» **Exercise requirements**: Keep the lines exact and the pictures out as you repeat the following listing.

#####

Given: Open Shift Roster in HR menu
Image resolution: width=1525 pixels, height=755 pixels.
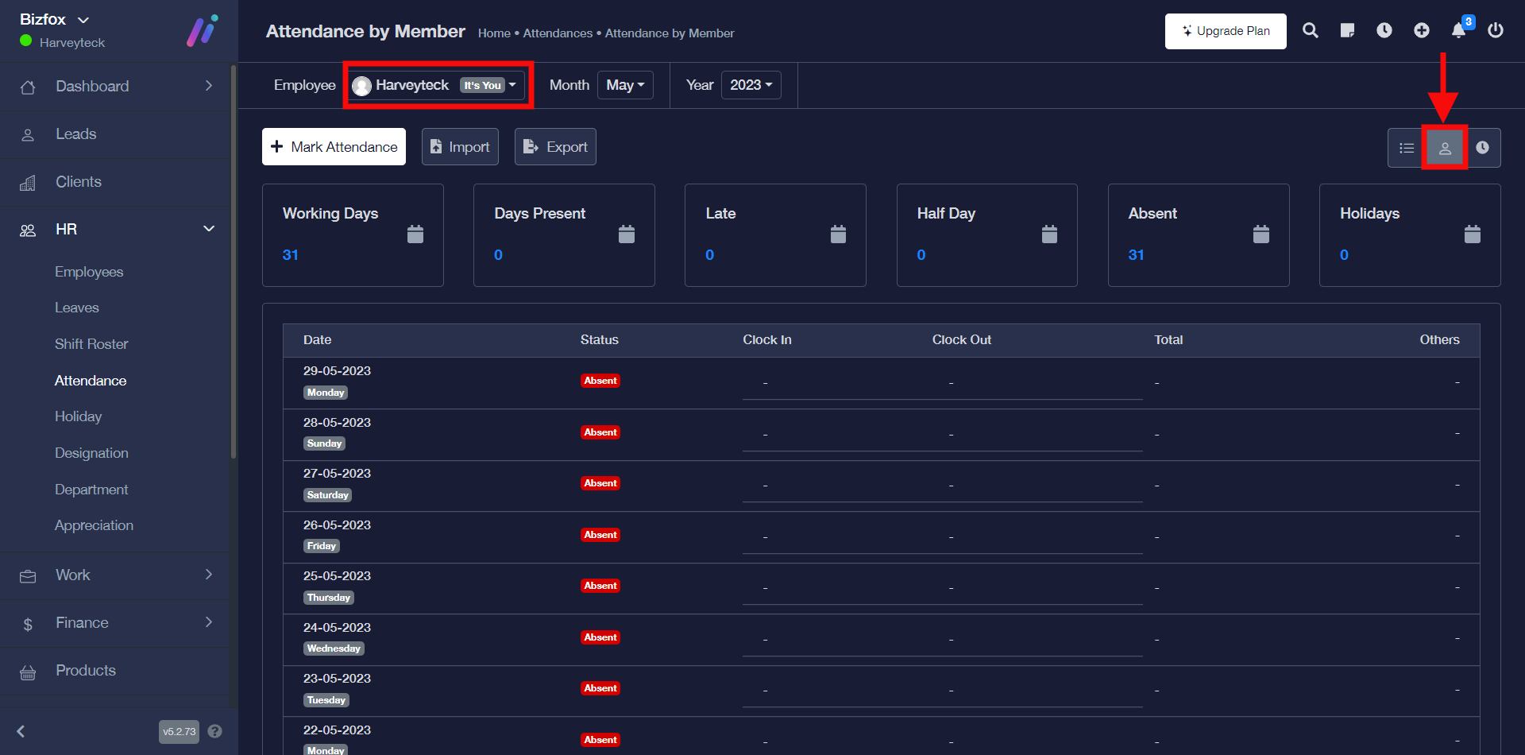Looking at the screenshot, I should pos(91,344).
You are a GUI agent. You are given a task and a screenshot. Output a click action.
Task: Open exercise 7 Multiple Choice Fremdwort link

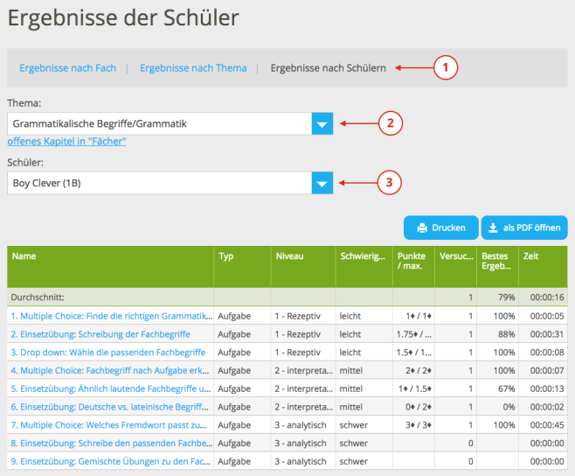pos(110,425)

#####

» **Answer to the problem**:
Given: Open Shift Roster in HR menu
Image resolution: width=1525 pixels, height=755 pixels.
Looking at the screenshot, I should pos(91,344).
You are a GUI agent. You are given a task and a screenshot. Output a click action.
Task: Open exercise 7 Multiple Choice Fremdwort link

pos(110,425)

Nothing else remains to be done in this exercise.